PAGE EXCERPT

==*==

From internationalism…

 The ACG (Anarchist Communist Group) took a basically internationalist stance from the beginning of the war (ACG website the 27th of February, “Take the side of the working class, not competing imperialist interests”). At the same time this statement contains a number of confused demands, such as the “disbandment of NATO”, and the “the mass occupying of Russian oligarchs’ property in Britain and their immediate conversion to social housing”. (What about the properties of Ukrainian oligarchs?) You could see the same immediatist vision in the statement of the ASI group in Belgrade, who, despite a certain clarity on the nature of what “peace” means in capitalism, declares: “Let’s turn capitalist wars into a workers’ revolution!” This call for revolutionary action is totally unrealistic given the low level of class struggle today. But these confusions do not cancel out the internationalist basics of these groups’ responses to the war.

A joint internationalist statement had already been published, signed by 17 groups around the Anarkismo Coordination, on the 25th of February, including the ACG. Here it states clearly, that “…our revolutionary and class duty dictates the organisation and strengthening of the internationalist, anti-war and anti-imperialist movement of the working class. The logic of more aggressive or more progressive imperialism is a logic that leads to the defeat of the working class. There can be no pro-people’s imperialist road. The interests of the working class cannot be identified with those of the capitalists and the imperialist powers.”[4] On the ACG website there is also a strong denunciation of anarchist groups and publications defending nationalism, such as the Freedom group in London[5].

… to openly bourgeois positions

But the statements of the different anarchist currents have to be read carefuly and critically. For example, the French-speaking section of the International  of Anarchist Federations, in a leaflet published the 24th of February, proclaimed: “We also call, all over the world, to fight against capitalism, nationalism and imperialism as well as the army which always push towards new wars”[6]

At the same time, in the same International Anarchist Federation, we can see an open call for participation in the war: a call of support for the Resistance Committees in Ukraine, fighting for the “liberation” of the country. Different anarchist groups in uniform and armed football firms are presented as “freedom fighters” – often with reference to the Black Army of Makhno during the Civil War in Russia. So, there is a clear “gradient” in the anarchist milieu today: calls for internationalism, and at the same time a call for participation in this escalating conflict, as adjuncts of the Ukrainian army under the banner of the Resistance Committees[7]. Also, anarchists from Belarus living in Ukraine are joining the forces of the Ukrainian state – another sign of the defeat and disorientation of the working class in the area.

==*==

DATASET CONTENT
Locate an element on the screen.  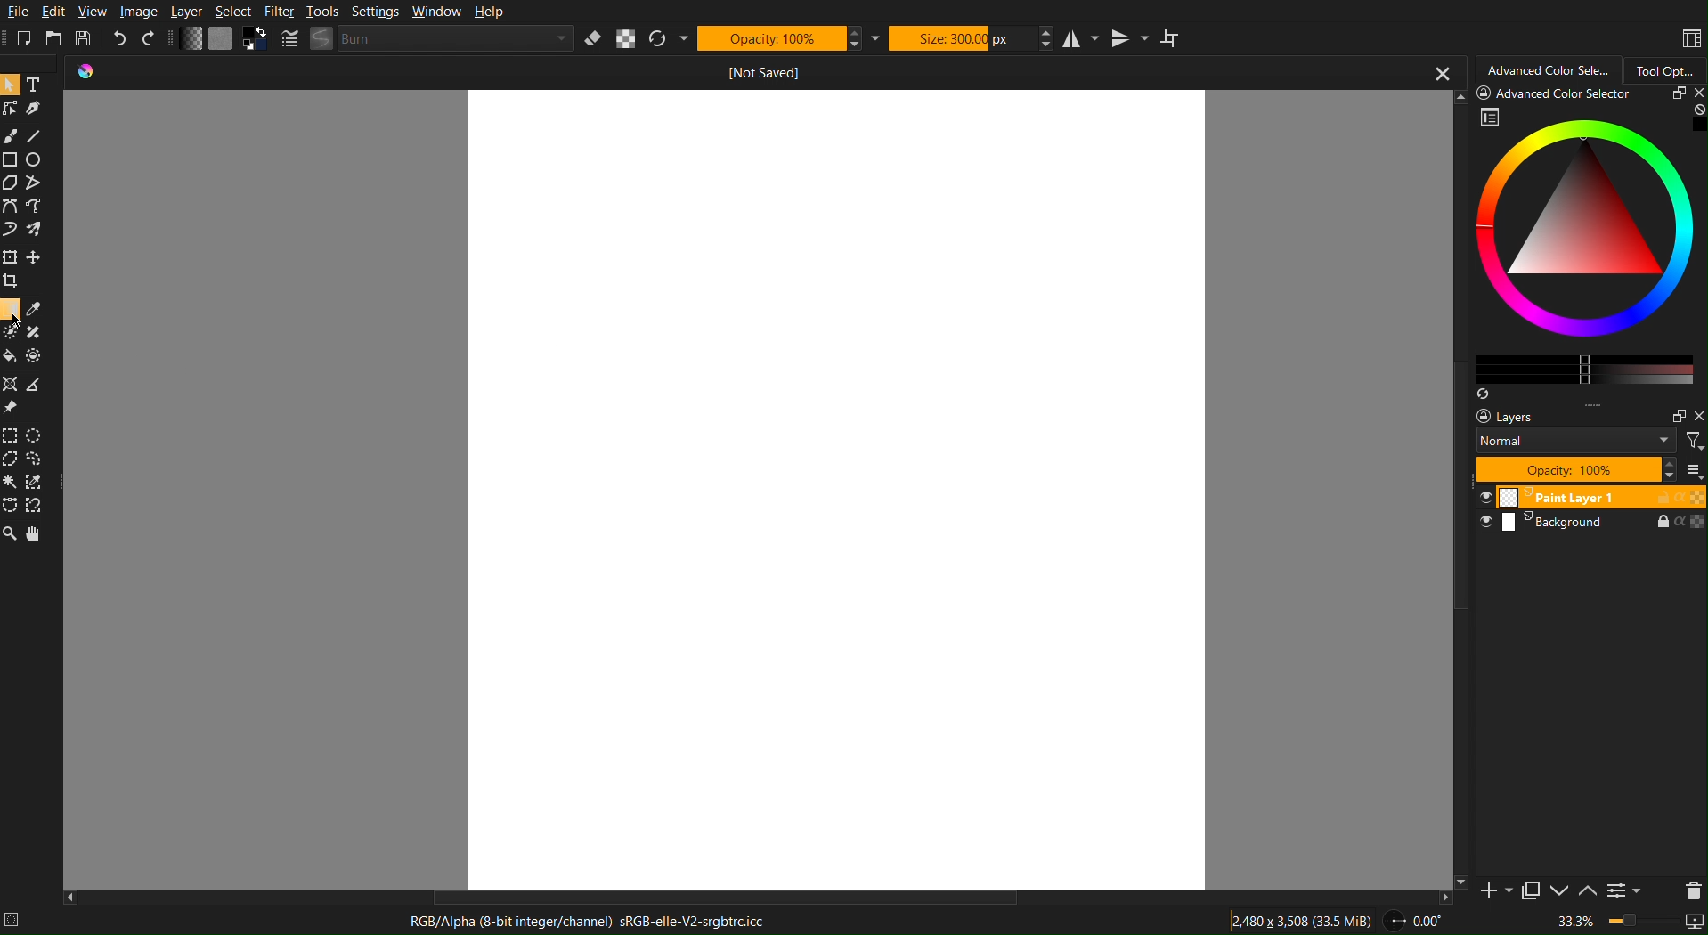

==*==

TASKS AND EXERCISES
• 1. In the excerpt on anarchist responses to the war, answer these questions from the data above:
(a) On what date was the joint internationalist statement around the Anarkismo Coordination published, and how many groups signed it?
(b) Which London group does the ACG website denounce for defending nationalism?
(c) On what date did the French-speaking section of the International of Anarchist Federations publish its leaflet?
• 2. Can you write out the passage of the excerpt on anarchist responses to the war from "A joint internationalist" to "group in London[5].", swapping "capitalists" for "bosses"?

OUTPUTS BY TASK
• 1.
(a) It was published on the 25th of February, and 17 groups signed it.
(b) The Freedom group.
(c) The 24th of February.

• 2.
A joint internationalist statement had already been published, signed by 17 groups around the Anarkismo Coordination, on the 25th of February, including the ACG. Here it states clearly, that “…our revolutionary and class duty dictates the organisation and strengthening of the internationalist, anti-war and anti-imperialist movement of the working class. The logic of more aggressive or more progressive imperialism is a logic that leads to the defeat of the working class. There can be no pro-people’s imperialist road. The interests of the working class cannot be identified with those of the bosses and the imperialist powers.”[4] On the ACG website there is also a strong denunciation of anarchist groups and publications defending nationalism, such as the Freedom group in London[5].